If you don't sleep well, you can probably bid goodbye to your memory vault. Scientists point out how the lack of sleep could change the connectivity in your brain.

The connective strength between neurons is vital for memory and learning. Hence, by sleeping soundly, you could make that connectivity stronger.

The effect of sleep on the brain, as well as the influence of lack of sleep were both assessed by scientists from the University Medical Centre Freiburg, Germany.
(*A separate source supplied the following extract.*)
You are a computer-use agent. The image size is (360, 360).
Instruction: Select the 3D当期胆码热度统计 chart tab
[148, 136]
"Sleep is essential, and one main reason is that it allows the brain to learn new things every day while preserving and consolidating the old memories. Learning and memory require synaptic activity, which is very energetically expensive and prone to saturation. Sleep allows the brain to renormalize this synaptic activity after it increases in the waking day," professor of sleep medicine, Giulio Tononi said.
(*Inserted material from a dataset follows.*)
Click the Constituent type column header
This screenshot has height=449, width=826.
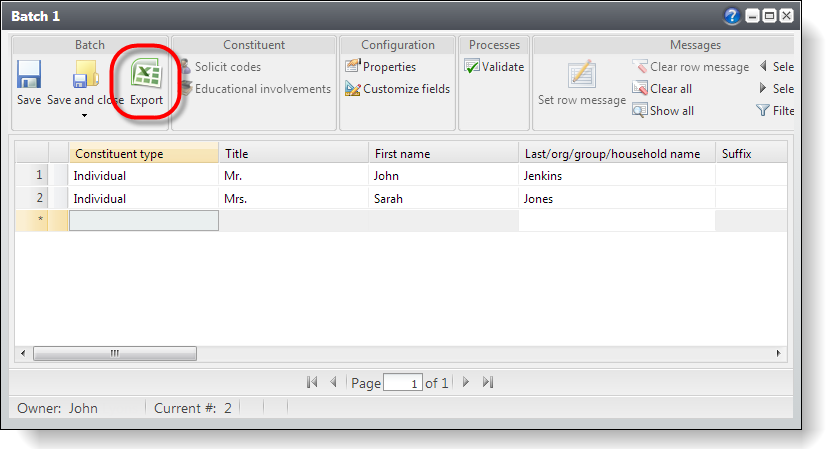(144, 154)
About 20 participants were compared and judged with each other, after half of them went through one night of sleep, and the other half was deprived of it.

Scientists applied magnetic pulses to the motor cortex of the brain. This is the brain's region that controls movement. After a night of sleep deprivation, lead researcher Christoph Nissen discovered more brain excitability. Experts feel that due to the study, they can get better insightsinto the "mechanisms through which loss of sleep leads to poor memory performance."

Hence, those who had minimal sleep underwent lower pulse strength that could trigger off a muscle response in the left hand. Those who were sleep-deprived also scored poorly in word-pair memory tasks.

The blood samples also showed reduced levels of BDNF, which is a protein that regulates how effectively neurons can communicate. The researchers also found that sleep-deprived brains had poor rewiring capabilities, which leads to picking up new skills and retaining memories.

The findings have been published in the journal Nature Communications.